Caribou : Nage synchronisée
Musique

Caribou : Nage synchronisée

En lice pour le prix Polaris, Swim nous immerge dans un océan sonore aussi dense qu’accessible. Du grand Caribou, une fois de plus.

"C’est sans doute l’une de mes principales frustrations en tant que musicien. Juste parce que je suis détenteur d’un doctorat en mathématiques, les gens me présentent comme une espèce de savant fou qui compose à l’aide de formules d’algèbre… C’est passé à côté des premières motivations qui m’ont amené vers la composition. La musique est intuitive, pas mathématique", lance le Canadien Dan Snaith (le cerveau de Caribou) à propos des journalistes qui qualifient ses pièces électro ambiantes de petits chefs-d’oeuvre scientifiques.

"Seul dans mon studio maison, il m’arrive fréquemment de fermer l’écran de l’ordinateur pour ne plus voir le graphique d’une piste sonore et me concentrer uniquement sur le son." Ici réside le secret pour apprécier la musique de Dan Snaith à sa juste valeur: se concentrer sur le son.

Vaste champ exploratoire sur le plus récent Swim, les percussions et la rythmique qui en découle y occupent une place prépondérante. Pour se défaire de l’étiquette pop-psychédélique-années-60 qu’on lui avait accolée avec le précédent Andorra, Caribou ne pouvait mieux faire que puiser son inspiration dans les nombreux bars où il officie à titre de DJ. "Mon année 2009 peut se résumer à trois activités: travailler sur ma musique, me baigner (sa blonde lui a offert des cours de natation) et me rendre dans des clubs pour voir mes amis DJ ou pour moi-même oeuvrer derrière la console. Ainsi, plusieurs pièces de Swim n’ont même pas été conçues pour figurer sur le disque, mais pour être utilisées lors de mes DJ sets. Le jeudi, je pouvais décider de me donner trois jours pour finir une pièce et la tester en club le samedi. C’était excitant puisqu’avec Andorra, je devais attendre la sortie de l’album pour connaître la réaction du public. Cette fois, c’était instantané. Je travaillais sur une chanson dans la journée et je recevais des commentaires le soir même."

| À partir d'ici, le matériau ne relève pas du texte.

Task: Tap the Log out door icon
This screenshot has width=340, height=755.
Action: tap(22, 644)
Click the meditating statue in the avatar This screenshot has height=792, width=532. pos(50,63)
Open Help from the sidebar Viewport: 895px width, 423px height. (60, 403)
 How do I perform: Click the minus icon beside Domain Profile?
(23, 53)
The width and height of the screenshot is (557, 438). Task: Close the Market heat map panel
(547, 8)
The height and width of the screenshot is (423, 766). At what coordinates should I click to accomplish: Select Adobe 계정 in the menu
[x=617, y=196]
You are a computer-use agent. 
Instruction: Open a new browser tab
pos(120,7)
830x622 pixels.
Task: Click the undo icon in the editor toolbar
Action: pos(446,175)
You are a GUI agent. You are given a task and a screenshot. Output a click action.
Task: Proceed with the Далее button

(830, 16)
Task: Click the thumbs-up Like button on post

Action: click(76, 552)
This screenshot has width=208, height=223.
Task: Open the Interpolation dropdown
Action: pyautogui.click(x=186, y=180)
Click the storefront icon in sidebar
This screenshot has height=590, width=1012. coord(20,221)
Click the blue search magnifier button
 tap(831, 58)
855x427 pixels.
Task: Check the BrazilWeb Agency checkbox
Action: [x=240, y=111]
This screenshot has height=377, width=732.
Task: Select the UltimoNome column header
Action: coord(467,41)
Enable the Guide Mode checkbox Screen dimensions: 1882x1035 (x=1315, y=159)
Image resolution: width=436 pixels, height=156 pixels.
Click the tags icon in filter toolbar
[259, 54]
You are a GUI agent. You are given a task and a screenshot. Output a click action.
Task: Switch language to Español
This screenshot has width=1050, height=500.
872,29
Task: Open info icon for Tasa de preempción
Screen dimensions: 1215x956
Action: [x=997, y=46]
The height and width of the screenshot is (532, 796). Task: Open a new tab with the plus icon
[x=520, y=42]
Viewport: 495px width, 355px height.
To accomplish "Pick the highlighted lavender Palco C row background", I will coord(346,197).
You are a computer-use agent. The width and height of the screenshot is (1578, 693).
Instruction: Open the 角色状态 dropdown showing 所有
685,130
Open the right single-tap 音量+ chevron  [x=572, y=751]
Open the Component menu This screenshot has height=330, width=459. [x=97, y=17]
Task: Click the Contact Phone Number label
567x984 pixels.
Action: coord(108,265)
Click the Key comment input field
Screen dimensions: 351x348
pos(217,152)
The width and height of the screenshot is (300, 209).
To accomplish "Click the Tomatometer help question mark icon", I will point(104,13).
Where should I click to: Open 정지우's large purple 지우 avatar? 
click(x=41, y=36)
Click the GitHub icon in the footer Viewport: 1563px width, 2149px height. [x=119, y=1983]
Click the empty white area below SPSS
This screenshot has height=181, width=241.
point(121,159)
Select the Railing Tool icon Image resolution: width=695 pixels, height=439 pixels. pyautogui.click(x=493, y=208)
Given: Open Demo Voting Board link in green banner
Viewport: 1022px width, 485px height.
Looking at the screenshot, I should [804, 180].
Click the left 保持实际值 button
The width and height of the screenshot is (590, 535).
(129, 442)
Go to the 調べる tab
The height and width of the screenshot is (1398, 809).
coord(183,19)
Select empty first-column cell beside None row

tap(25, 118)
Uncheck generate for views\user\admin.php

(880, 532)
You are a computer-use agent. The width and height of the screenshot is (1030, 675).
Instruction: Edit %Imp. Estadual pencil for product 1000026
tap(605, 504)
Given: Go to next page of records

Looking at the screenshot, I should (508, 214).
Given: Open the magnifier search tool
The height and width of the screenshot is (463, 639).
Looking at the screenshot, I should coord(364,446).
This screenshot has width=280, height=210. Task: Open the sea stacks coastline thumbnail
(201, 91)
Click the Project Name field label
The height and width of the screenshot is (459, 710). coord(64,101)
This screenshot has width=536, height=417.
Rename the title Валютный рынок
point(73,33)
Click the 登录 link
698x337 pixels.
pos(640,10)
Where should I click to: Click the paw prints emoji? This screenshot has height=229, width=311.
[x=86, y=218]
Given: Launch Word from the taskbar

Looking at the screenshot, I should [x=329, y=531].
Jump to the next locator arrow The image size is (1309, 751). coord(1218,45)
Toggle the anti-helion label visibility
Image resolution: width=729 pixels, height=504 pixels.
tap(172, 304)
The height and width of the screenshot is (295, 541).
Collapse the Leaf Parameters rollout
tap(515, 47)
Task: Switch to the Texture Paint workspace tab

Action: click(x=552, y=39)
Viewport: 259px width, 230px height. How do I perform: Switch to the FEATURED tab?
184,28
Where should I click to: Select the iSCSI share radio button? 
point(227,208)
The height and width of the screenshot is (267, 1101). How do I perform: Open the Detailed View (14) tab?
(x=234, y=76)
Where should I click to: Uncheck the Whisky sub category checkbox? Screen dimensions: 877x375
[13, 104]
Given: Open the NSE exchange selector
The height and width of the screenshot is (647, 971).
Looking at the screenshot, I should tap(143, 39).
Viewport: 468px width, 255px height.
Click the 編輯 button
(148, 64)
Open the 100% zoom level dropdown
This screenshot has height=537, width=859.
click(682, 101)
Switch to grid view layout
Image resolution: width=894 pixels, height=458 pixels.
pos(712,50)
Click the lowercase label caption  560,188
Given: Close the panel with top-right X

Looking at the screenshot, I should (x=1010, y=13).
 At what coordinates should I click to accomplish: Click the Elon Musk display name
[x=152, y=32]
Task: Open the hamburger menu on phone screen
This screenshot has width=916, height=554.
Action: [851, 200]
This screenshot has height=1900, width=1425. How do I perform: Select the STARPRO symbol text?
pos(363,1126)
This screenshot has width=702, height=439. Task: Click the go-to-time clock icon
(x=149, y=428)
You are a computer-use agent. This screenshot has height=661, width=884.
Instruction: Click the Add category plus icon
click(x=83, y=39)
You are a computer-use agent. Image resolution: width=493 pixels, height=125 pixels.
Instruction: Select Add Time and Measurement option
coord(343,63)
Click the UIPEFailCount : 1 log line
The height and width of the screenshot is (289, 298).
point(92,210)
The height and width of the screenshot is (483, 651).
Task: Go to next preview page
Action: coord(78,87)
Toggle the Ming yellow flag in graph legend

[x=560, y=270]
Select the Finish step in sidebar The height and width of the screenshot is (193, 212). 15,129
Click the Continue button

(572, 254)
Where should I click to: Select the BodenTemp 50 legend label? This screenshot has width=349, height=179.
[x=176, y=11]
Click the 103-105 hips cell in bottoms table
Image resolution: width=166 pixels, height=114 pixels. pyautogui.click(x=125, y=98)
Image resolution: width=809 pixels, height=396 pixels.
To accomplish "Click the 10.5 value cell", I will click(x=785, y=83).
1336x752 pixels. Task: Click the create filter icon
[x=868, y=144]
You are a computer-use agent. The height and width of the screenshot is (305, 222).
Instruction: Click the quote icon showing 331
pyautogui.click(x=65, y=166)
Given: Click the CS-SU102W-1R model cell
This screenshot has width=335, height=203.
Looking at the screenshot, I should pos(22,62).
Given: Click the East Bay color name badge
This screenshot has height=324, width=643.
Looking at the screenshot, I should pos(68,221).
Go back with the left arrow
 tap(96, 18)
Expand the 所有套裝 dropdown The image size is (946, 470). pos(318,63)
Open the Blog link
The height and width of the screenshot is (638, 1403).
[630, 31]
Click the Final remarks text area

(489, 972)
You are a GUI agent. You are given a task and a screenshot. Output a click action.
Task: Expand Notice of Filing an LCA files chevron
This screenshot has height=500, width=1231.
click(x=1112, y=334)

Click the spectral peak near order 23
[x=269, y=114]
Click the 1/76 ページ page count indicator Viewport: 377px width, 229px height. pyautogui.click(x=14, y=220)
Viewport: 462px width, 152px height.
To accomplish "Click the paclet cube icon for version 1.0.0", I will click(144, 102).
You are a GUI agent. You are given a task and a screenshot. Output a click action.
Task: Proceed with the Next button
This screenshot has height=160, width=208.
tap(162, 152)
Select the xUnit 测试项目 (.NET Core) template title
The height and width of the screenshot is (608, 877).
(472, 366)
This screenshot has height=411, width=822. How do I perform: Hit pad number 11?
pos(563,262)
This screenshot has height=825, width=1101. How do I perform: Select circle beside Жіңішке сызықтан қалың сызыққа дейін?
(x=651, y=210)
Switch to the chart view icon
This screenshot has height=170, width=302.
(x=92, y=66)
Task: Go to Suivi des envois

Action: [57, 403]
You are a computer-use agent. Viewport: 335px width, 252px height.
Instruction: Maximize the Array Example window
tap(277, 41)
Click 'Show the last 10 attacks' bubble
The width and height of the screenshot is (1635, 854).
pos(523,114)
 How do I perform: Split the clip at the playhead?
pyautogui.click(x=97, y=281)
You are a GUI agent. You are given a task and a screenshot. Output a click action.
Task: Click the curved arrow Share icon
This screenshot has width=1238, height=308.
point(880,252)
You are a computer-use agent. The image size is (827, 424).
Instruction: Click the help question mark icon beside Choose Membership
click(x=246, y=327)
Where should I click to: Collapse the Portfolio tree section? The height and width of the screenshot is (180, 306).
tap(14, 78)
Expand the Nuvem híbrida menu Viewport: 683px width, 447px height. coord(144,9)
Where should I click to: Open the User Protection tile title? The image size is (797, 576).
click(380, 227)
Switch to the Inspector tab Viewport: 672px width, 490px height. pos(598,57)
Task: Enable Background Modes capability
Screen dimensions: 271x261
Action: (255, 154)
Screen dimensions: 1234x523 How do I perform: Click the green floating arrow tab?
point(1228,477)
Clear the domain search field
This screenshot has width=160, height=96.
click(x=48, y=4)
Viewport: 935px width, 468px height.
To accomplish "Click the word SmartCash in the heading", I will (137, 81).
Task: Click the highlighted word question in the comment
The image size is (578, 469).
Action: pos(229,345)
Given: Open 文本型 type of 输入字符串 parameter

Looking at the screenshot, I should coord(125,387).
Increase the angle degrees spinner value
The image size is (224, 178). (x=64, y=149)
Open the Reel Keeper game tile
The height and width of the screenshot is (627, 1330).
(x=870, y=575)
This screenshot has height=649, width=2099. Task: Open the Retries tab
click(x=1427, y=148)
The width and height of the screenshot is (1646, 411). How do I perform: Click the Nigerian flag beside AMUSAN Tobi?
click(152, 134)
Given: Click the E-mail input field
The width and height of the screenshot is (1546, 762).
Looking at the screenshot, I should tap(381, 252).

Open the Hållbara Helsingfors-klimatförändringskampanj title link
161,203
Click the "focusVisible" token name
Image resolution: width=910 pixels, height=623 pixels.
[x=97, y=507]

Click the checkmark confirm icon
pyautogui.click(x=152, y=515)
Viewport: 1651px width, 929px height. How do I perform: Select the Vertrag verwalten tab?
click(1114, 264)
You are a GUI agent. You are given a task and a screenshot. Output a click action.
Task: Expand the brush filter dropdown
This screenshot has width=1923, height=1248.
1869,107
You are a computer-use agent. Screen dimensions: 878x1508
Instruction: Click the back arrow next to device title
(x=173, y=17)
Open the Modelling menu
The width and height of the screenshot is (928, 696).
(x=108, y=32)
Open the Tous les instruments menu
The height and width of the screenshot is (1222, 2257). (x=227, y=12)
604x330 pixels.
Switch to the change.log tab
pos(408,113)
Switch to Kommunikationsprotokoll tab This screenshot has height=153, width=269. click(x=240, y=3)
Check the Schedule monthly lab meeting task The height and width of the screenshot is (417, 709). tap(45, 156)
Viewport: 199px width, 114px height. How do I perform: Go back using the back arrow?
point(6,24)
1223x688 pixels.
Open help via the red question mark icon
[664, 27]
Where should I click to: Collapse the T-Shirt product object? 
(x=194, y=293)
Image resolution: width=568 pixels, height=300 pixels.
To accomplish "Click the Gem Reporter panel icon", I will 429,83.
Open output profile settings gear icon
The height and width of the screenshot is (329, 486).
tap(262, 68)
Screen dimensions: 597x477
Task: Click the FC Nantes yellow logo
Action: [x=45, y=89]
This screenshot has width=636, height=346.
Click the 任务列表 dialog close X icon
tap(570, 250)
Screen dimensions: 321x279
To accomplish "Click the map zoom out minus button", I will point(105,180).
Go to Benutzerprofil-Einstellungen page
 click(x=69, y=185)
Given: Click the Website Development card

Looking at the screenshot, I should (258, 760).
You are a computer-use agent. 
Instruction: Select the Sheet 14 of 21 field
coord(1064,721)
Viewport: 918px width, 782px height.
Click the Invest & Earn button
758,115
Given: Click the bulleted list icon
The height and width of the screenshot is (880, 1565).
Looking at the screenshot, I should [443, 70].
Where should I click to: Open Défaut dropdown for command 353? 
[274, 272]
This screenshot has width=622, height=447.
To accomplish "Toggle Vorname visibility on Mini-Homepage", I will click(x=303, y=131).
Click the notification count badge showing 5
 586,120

Caribou pouvait alors corriger le manque d’éclat de certains sons ou déceler quels passages méritaient d’être allongés pour accroître le potentiel hypnotique de ses compositions, l’une des grandes forces de Swim. Le disque figure d’ailleurs parmi les dix encore en lice pour le prix Poralis remis au meilleur album canadien de l’année. Une récompense qu’a déjà gagnée le compositeur pour l’acclamé Andorra en 2008. Inutile de se lancer dans une grande analyse de ses chansons, déjà fort complexes, pour comprendre son succès. Dan Snaith maîtrise trois éléments fondamentaux. D’abord, il affiche une maîtrise sonore exemplaire: l’équilibre entre la chaleur des instruments organiques et la froideur perçante des programmations électro est parfaitement balancé. Puis, bien qu’il évolue dans un milieu électro, il possède un redoutable sens mélodique garant de l’accessibilité de ses compositions malgré – et là réside son troisième atout – un goût raffiné pour l’exploration.

"Pour moi, les meilleures pièces sont celles qui t’accrochent l’oreille dès la première écoute, mais qui présentent aussi un côté plus bizarroïde, un peu comme celles de Timbaland ou de Serge Gainsbourg. C’est pour ça que je cherche toujours à fusionner ces aspects. Un musicien n’a pas à choisir entre pop ou expérimental. Il est toujours libre de tout mélanger. Tu n’as pas à choisir entre sonner comme Lady Gaga ou comme Stockhausen. Tu peux sonner comme les deux en même temps!"